エンドロールが終わってその事に気付くと、映画の余韻に浸ったまま隣に座るジャックに目を向ける。
「?」
彼女の目の高さまで上げられた彼の両手は、何かを掬うような形を作って掌を上に向けていた。
キョトンとしている叶子を見て、ジャックはどこか嬉しそうな表情をしている。叶子が自分の手に注目しているのを確認すると広げた手の平をもう一方の手でくるりと覆い、そして再び両方の手の平を上に向けるようにして見せた。すると、先ほどまでは何もなかった彼のその大きな手の上に、金色のリボンがかかった小さな黒い箱が突如現れ出た。
「わぁ、凄い!」
みるみる明るくなる叶子の表情に、ジャックはとても満足している様子であった。
「どうやったの?」
突然見せられた手品に興奮したのか、ジャックに対していつもは敬語で話していたのが思わずタメ口になっているのにも気付いていない。彼の手を上から見たり下を覗き込んでみたりと、どうやってやったのかを必死で暴こうとしていた。すると、頭上から特大の溜息と共に、つまらなさそうな声が聞こえてきた。
「そこなの?」
「え?」
肩透かしをくらったと言わんばかりの表情でそう言った。一体何を間違ってしまったのだろう。何故そんな風に言うのか、叶子は落ち着いて考えてみた。
「――。あ、コレ?」
掌に乗った小さな箱を指差した。
「そ」
「コレ、さっき隣の部屋にあったチョコじゃないんですか?」
「違うよ」
「え? じゃあ??」
何が言いたいのかさっぱりわからず、首を傾げながらジャックを見た。そんな叶子の様子に業を煮やしたのか、ジャックは彼女の手を取るとその小さな箱を叶子の手の上に置いた。
まだ事の自体を把握していないであろう叶子に、その小さな箱を開けるよう促した。
「開けてみて」
「え? あ……私に??」
幾分拍子抜けしたような彼の様子が見てとれる。コクコクと頷いて初めて、自分へのプレゼントなのだということに気が付いた。

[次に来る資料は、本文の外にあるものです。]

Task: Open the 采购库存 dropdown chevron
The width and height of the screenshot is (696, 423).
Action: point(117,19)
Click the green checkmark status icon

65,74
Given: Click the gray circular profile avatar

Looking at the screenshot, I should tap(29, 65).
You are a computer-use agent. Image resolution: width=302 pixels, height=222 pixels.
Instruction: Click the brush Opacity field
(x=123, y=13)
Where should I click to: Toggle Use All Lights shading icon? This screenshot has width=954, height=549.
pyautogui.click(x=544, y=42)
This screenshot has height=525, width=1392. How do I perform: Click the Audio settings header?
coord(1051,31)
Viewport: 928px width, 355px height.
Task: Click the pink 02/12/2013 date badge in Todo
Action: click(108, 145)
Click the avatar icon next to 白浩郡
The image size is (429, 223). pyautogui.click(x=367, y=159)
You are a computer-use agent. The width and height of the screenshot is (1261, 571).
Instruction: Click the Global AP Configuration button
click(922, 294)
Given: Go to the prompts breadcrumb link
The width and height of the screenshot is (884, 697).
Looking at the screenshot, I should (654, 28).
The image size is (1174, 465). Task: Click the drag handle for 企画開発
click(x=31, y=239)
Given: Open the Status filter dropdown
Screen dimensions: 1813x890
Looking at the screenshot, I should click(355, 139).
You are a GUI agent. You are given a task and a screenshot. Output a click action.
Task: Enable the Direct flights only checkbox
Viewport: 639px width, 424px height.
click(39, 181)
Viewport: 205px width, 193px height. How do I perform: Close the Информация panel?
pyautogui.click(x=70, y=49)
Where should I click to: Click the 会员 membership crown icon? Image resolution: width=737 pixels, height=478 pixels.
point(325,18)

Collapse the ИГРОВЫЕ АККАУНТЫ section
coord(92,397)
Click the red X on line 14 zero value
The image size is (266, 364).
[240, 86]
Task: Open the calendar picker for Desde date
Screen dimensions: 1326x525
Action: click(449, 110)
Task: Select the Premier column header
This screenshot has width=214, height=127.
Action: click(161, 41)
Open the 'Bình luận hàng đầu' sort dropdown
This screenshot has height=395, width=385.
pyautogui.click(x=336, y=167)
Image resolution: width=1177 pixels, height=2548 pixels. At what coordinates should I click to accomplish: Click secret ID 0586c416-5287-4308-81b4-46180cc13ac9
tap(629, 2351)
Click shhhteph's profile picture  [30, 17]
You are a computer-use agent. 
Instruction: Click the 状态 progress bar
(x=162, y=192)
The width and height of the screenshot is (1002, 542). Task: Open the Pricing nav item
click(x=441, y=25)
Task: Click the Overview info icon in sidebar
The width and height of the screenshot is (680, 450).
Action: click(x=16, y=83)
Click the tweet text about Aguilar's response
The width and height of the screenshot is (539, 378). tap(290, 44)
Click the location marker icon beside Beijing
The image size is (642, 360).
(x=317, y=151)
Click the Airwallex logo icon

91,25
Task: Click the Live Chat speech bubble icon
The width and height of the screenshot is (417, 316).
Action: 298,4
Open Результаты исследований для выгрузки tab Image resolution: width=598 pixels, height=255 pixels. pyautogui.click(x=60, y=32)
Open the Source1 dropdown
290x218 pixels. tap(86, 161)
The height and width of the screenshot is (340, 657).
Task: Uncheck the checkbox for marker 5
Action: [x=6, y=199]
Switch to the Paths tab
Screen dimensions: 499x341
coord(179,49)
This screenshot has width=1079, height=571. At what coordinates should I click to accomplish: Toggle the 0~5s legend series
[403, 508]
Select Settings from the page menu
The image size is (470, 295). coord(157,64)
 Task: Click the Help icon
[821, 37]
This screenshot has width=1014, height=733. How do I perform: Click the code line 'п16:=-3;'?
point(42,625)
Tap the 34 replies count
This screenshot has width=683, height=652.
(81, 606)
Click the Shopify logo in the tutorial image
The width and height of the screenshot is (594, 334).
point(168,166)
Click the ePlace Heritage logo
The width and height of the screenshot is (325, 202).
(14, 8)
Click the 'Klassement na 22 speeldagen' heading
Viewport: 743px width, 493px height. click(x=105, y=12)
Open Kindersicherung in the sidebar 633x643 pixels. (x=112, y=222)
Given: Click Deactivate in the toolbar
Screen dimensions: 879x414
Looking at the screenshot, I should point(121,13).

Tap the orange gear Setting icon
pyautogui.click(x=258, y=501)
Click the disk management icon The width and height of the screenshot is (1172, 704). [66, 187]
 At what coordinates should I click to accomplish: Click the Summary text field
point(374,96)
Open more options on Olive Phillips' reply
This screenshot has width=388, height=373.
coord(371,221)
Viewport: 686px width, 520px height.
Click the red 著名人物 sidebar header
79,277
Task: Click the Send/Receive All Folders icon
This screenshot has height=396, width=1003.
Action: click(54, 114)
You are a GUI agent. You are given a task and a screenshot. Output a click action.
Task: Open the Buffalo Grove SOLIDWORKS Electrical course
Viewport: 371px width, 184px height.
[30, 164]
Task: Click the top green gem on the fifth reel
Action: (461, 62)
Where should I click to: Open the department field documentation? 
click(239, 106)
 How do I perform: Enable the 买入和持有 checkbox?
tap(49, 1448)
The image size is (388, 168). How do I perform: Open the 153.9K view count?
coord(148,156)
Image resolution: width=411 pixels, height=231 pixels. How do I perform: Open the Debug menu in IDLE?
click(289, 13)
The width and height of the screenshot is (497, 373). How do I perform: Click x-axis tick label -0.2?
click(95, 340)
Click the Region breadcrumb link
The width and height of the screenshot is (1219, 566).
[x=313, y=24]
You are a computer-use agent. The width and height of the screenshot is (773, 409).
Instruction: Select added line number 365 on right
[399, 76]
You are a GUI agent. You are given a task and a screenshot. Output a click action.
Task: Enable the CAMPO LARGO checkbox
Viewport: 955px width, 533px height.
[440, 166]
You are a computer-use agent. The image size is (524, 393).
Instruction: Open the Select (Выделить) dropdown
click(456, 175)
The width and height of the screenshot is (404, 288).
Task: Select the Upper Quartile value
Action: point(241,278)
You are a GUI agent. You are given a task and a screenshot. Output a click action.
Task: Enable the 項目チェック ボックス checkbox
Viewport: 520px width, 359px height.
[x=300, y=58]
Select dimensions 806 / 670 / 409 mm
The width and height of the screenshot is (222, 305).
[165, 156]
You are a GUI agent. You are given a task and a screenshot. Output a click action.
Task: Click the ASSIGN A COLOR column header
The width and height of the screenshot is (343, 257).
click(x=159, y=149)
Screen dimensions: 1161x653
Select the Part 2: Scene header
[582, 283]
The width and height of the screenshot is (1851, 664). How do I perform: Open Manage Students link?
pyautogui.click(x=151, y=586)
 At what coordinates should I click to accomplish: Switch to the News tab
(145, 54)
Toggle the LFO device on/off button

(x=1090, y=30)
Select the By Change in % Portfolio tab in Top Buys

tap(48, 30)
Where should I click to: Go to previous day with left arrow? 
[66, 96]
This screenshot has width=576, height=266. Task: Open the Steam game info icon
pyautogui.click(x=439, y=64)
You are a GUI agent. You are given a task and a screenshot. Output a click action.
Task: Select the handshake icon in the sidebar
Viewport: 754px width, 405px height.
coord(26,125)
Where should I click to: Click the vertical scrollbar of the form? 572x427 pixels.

何が入ってるのだろうかとドキドキしながら、言われた通りに金色のリボンをスルスルと解き始める。
「――ん? やっぱりチョコ??」
「うん」
箱の中身は形がバラバラなチョコレートが四つ。彼は少し照れているのか、瞬きの回数が格段に増えているのがわかった。
食べろという仕草をジャックがするので、叶子はその歪な形のチョコを一粒口に放り込んだ。
途端、片方の頬を膨らませながら眉間にしわを寄せる。お世辞にも、美味しいものを食べている時にする表情ではないということは誰が見ても一目瞭然だった。
「おいしくない?」
「か、かたひ」
「あ、やっぱり?」
「形もなんだか変わってるし、これ一体どこで買ったんですか?」
「……」
「?? ――あっ」
一瞬、むっとした顔になったかと思うと、何も言わずに残りのチョコを叶子の手から取り上げ背中の後ろに隠された。自分は何も用意していなかったのだから偉そうに批評できる立場では無い。例え不味かったとしても顔に出す事は愚か、口に出すなんてもってのほかだ。
せっかく自分の為に用意してくれたというのに、調子に乗って口を滑らせ、機嫌を損ねてしまった。気遣いの感じられない自分の言動に叶子は激しく後悔した。
だが、いつもおいしい食事をチョイスする彼にしては本当に意外で、もしかして何か理由でもあるのかという思いもあっての発言だった。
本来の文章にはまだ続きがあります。